18. The electronic device of claim 17 , wherein said control input means comprises a number of input elements, each option being assigned to different input element for user selection.
19. The electronic device of claim 17 , comprising a speech synthesizer.
20. The electronic device of claim 17 , wherein the control input means is further configured to communicate a control command relating to a digital speech signal while obtaining the digital speech signal, and the processing means is configured to temporally associate the control command with a substantially corresponding time instant in the digital speech signal to which the control command was directed, wherein the control command determines one or more punctuation marks, symbols, or other control elements implying text manipulation, to be physically, as such in the case of said punctuation marks and symbols, or at least logically, via the manipulation of text in the case of said other control elements, positioned at a text location corresponding to the communication instant relative to the digital speech signal so as to procure the speech to text conversion procedure locally, in which case the device comprises a speech recognition engine for performing tasks of speech to text conversion, or remotely, in which case the electronic device further comprises a data transfer means for sending digital data representing the digital speech signal and the control command to a remote entity for the conversion, or by a shared conversion procedure between the electronic device and the remote entity, in which case the electronic device further comprises at least part of the speech recognition engine and said data transfer means.

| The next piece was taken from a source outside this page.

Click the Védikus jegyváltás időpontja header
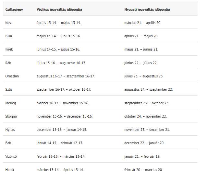The height and width of the screenshot is (183, 208). tap(59, 9)
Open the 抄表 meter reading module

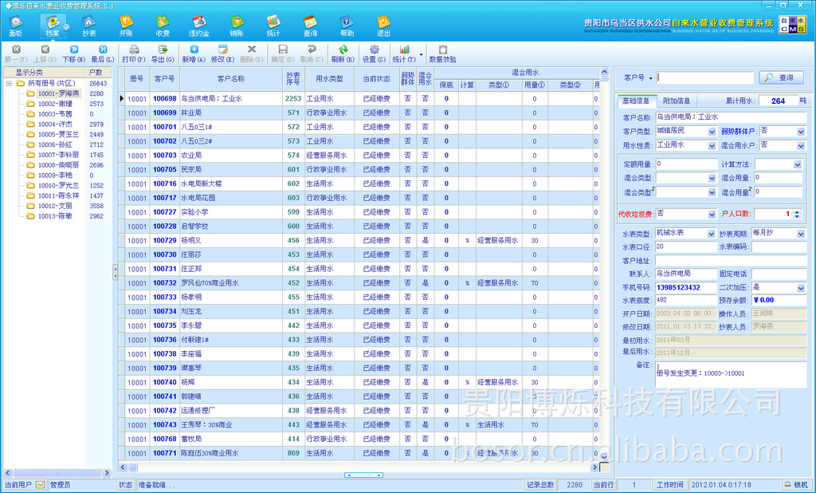point(88,26)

21. A server for carrying out at least part of speech to text conversion, the server being operable in a communications network, the server comprising:
a data input means for receiving digital data representing a speech signal,
at least part of a speech recognition engine for obtaining at least partial speech to text conversion result including a converted portion, such as one or more words or sentences, deemed as uncertain according to predetermined criterion and comprising multiple, two or more, conversion result options, wherein the options are organized for reproduction based on the probability thereof in decreasing order of probability, and
a data output means for communicating the conversion result and at least indication of the options to a terminal device and triggering the terminal device to reproduce audibly one or more of said options so as to enable confirming a desired conversion result for the portion by the user of the terminal device in response to the reproduction.
22. The server of claim 21 , configured to receive a user selection concerning the desired conversion result for the portion and then determine the conversion in respect of the portion in accordance with the received selection.
23. The server of claim 21 , wherein said data input means is further configured to receive one or more control commands, each temporally associated with a certain time instant in the digital data and determining one or more punctuation marks, symbols or control other elements implying text manipulation, and said at least part of a speech recognition engine is adapted to position physically, as such in the case of said punctuation marks and symbols, or at least logically, via the manipulation of text in the case of said other control elements, each said punctuation mark, symbol, or other element implying text manipulation at a text location corresponding to the certain time instant relative to the speech signal represented by the received digital data so as to cultivate the speech to text conversion procedure.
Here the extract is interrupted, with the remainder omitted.